We are talking here about a $172 billion improvement in just 2 years in the budget. That’s because we’ve shown spending restraint. We’ve banked upward revisions to revenue. We’ve found $80 billion in savings. We’ve taken the right economic decisions for the right economic reasons. Today’s Final Budget Outcome is a demonstration of that.
CANNANE:
Treasurer, can you just clear it up who asked for the Treasury advice on changes to negative gearing and capital gains tax and the policy implications of that?
CHALMERS:
As I made clear last week in Brisbane and then later in the week in Beijing, it’s not unusual for people in my job as treasurer to get advice on contentious issues. And I think –
CANNANE:
So you asked for it?
CHALMERS:
I get advice all the time on all the various issues in the economy, including negative gearing. That’s not especially unusual. I’ve said that already. I said that on Wednesday in Brisbane, said it on Friday in Beijing, saying it to you on Radio National Breakfast.
CANNANE:
But you’re not answering the question about whether you asked for that advice.
CHALMERS:
Sometimes the advice comes unprompted. Sometimes it’s sought by me.

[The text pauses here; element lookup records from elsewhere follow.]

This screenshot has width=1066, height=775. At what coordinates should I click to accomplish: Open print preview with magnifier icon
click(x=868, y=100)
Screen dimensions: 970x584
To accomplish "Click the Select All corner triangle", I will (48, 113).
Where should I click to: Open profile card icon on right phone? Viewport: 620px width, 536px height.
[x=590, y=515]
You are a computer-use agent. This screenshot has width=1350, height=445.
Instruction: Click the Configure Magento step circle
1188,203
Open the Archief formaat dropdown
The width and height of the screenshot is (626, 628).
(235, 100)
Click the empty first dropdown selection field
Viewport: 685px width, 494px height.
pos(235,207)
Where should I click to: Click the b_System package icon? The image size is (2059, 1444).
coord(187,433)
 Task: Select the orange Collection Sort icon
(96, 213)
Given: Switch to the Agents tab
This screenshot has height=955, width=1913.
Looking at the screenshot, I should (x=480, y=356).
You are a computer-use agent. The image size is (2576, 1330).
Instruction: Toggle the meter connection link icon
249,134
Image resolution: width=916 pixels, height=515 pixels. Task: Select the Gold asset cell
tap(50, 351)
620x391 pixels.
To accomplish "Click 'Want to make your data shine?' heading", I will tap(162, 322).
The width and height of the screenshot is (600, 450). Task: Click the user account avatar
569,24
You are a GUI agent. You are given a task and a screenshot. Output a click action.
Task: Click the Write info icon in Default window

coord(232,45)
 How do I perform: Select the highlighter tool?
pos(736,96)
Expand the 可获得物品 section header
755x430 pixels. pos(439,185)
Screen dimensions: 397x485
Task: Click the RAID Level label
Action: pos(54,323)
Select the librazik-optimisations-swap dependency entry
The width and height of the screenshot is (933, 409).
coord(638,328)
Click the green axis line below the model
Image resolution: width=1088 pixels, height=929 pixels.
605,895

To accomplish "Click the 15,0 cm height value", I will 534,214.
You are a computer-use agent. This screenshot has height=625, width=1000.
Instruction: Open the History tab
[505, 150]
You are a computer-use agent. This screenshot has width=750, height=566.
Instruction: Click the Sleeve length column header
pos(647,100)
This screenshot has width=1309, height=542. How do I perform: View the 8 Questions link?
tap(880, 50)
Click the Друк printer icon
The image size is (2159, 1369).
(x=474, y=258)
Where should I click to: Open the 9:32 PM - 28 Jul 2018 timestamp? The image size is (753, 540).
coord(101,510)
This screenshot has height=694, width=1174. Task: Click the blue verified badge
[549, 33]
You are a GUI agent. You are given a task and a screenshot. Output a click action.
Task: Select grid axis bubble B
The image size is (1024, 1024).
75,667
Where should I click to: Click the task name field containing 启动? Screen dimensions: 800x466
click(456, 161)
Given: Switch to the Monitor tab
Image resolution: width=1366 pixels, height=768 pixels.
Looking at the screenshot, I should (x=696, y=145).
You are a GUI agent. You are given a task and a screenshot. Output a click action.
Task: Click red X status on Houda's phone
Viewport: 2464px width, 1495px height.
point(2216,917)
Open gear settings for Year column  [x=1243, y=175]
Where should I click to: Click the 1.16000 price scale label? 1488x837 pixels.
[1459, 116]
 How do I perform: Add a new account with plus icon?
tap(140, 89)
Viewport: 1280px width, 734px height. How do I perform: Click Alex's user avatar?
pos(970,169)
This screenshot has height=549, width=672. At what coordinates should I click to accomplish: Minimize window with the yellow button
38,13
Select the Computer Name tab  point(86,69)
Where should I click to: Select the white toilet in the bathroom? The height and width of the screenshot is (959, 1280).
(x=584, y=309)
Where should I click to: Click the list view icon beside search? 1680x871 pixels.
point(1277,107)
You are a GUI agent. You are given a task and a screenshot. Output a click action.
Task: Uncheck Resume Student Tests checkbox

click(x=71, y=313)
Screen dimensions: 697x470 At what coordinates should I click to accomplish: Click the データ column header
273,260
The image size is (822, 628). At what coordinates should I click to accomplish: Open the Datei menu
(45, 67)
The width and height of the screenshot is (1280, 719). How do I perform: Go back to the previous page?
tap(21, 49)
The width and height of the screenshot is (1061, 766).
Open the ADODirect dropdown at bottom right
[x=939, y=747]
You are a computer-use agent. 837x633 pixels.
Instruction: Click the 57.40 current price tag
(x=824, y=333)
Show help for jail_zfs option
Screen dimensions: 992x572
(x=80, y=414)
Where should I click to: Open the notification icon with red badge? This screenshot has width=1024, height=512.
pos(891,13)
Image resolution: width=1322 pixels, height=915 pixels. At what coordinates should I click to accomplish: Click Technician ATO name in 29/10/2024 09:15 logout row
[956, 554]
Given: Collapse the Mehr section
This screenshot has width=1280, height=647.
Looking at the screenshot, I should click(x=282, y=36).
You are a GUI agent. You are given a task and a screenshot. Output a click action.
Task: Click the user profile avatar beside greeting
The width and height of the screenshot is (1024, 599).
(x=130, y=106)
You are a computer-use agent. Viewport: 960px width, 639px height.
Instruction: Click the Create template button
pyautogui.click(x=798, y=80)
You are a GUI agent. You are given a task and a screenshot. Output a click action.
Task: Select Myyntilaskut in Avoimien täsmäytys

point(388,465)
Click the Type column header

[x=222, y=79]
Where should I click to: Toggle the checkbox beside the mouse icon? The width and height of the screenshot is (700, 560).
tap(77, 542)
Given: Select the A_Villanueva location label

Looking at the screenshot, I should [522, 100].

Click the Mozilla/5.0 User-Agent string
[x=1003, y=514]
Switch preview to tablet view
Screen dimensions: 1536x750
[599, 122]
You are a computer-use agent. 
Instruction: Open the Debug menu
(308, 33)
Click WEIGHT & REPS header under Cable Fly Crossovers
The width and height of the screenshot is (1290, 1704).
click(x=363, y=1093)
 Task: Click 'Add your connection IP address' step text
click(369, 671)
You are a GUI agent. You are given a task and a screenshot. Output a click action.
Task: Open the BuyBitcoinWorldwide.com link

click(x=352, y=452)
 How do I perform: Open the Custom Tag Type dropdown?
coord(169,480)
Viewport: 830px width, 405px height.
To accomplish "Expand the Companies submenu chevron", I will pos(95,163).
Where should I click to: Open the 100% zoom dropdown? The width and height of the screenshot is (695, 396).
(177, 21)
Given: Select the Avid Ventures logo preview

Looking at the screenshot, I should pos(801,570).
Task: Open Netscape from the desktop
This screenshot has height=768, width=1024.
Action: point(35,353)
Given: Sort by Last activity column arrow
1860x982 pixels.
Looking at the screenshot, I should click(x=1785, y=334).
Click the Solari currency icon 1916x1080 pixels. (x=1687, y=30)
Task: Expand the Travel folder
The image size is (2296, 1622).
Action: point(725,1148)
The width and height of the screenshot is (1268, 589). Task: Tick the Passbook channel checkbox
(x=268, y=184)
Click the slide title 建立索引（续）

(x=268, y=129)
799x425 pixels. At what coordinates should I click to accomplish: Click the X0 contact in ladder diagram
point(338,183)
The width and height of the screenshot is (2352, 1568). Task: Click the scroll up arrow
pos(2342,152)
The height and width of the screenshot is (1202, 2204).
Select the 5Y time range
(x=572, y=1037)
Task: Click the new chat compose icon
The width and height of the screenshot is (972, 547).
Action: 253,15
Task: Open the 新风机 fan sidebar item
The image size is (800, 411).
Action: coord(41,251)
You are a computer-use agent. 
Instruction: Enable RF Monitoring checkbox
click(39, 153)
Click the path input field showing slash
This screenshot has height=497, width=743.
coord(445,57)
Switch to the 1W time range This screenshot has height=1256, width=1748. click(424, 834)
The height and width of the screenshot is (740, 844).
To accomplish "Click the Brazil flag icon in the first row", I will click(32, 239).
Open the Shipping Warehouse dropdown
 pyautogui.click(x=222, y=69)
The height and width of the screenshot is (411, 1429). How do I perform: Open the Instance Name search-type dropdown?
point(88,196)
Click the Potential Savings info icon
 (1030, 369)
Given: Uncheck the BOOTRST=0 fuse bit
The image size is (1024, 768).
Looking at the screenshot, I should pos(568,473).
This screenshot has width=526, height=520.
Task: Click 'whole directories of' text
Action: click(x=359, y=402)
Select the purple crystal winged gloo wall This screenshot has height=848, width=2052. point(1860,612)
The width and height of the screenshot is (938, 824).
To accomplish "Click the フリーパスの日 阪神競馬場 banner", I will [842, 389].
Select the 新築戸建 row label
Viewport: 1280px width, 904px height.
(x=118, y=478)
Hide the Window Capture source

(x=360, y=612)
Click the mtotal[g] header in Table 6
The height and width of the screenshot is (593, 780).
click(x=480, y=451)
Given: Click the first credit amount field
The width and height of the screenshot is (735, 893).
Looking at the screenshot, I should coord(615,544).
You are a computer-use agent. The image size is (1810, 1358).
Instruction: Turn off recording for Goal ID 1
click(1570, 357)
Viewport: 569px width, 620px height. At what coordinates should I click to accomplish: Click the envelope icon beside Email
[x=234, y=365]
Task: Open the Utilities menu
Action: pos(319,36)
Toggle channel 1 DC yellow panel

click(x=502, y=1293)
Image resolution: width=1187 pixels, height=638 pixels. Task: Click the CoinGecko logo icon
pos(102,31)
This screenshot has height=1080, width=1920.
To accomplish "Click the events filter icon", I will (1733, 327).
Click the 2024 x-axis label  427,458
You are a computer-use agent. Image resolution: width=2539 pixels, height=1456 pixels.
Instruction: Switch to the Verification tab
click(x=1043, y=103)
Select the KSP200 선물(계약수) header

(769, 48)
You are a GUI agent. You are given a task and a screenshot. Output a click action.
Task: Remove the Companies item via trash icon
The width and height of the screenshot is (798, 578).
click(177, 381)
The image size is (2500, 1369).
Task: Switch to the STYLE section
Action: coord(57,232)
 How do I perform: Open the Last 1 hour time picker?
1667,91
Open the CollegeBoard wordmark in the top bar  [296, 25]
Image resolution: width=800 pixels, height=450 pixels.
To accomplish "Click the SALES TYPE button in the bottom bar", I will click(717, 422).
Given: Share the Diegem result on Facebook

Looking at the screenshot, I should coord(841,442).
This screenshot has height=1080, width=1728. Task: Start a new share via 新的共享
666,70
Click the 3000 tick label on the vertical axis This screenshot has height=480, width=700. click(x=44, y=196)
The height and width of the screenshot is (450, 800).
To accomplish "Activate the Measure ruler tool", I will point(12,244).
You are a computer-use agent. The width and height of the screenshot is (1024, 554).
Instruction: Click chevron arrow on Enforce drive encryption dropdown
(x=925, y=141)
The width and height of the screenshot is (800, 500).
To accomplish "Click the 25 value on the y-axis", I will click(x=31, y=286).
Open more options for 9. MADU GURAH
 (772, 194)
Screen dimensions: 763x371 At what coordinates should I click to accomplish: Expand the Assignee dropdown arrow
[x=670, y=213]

On this occasion, when there’s a contentious issue in the public domain and we’ve got a severe shortage of housing, of course treasurers get advice from their department on these sorts of issues. That’s what’s happened here. But as we’ve made very clear, Steve –
CANNANE:
So should we all assume that you did ask for it, then?
CHALMERS:
I get advised on it all the time. Sometimes it’s sought by me. Sometimes it’s provided in the course of things like the Tax Expenditure Statement that we release every year. But what I’m trying to convey to your listeners, Steve, is that this is not an unusual thing. This is a treasurer doing his job.
We’ve made it really clear that we’ve got a housing policy already, and this isn’t part of it.
CANNANE:
So why is it a state secret about whether you asked for that advice or not?
CHALMERS:
It’s not. I’ve made it clear on a number of occasions now in the course of the best part of a week that I got this advice because it was a contentious issue, it was in the public domain and it was a big part of the parliamentary debate as well.
CANNANE:
Okay. Treasurer, we thank you for your time this morning.
CHALMERS:
Thanks for your time, Steve. All the best.
CANNANE:
Thanks a lot. Jim Chalmers, the Treasurer, talking to us there on Radio National Breakfast.